Yeoman offered quotes from officials at several organizations which can be expected to deny a link, including: 1) Planned Parenthood, the nation's largest abortion provider; 2) Family Health International, a family planning group which, the Population Research Institute reported, was given funds to develop quinacrine hydrochloride pills for use in developing nations (The pills are inserted into a woman's uterus, usually surreptitiously, and cause a severe chemical burn that scars shut her fallopian tubes); and 3) Breast Cancer Action in San Francisco, some of whose board members are self-described "reproductive rights" and gay and lesbian activists.

"Apparently, Yeoman thinks women shouldn't worry their pretty little heads about the safety of abortion," Mrs.

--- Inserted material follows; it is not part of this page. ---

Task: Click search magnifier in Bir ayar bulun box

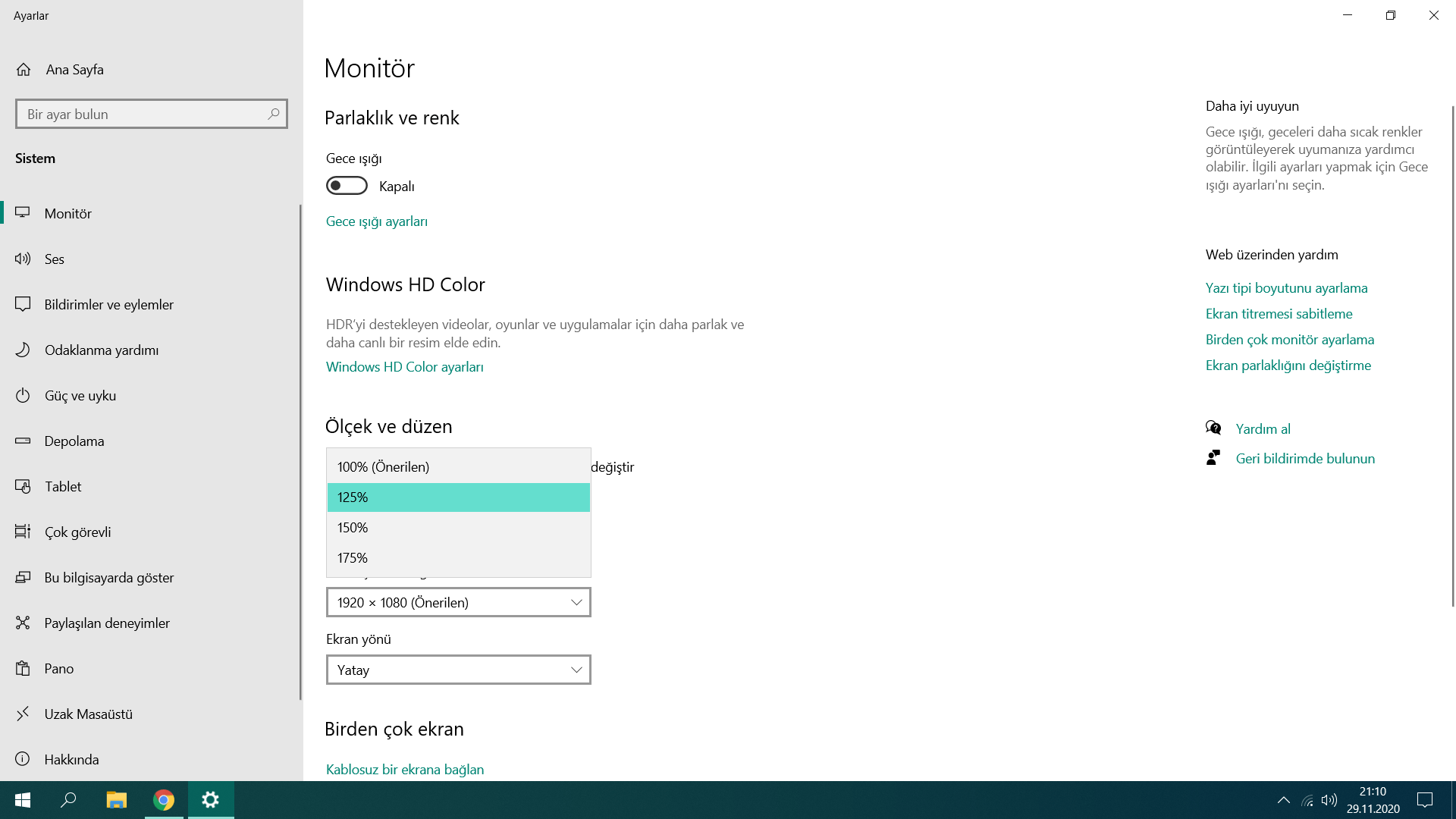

Malec asserted.  I wonder whether he'd choose to have an optional surgical procedure - a vasectomy, for instance if strong biological evidence and 28 out of 37 studies published over nearly a half century in peer reviewed journals supported a causal relationship between vasectomies and prostate cancer?  Would he hesitate to get a vasectomy if a medical text cited the procedure as a risk factor for prostate cancer and if four medical organizations recognized a link? Wouldn't he want to be told the truth about the research by physicians and men's magazines?  Why are women deserving of anything less?"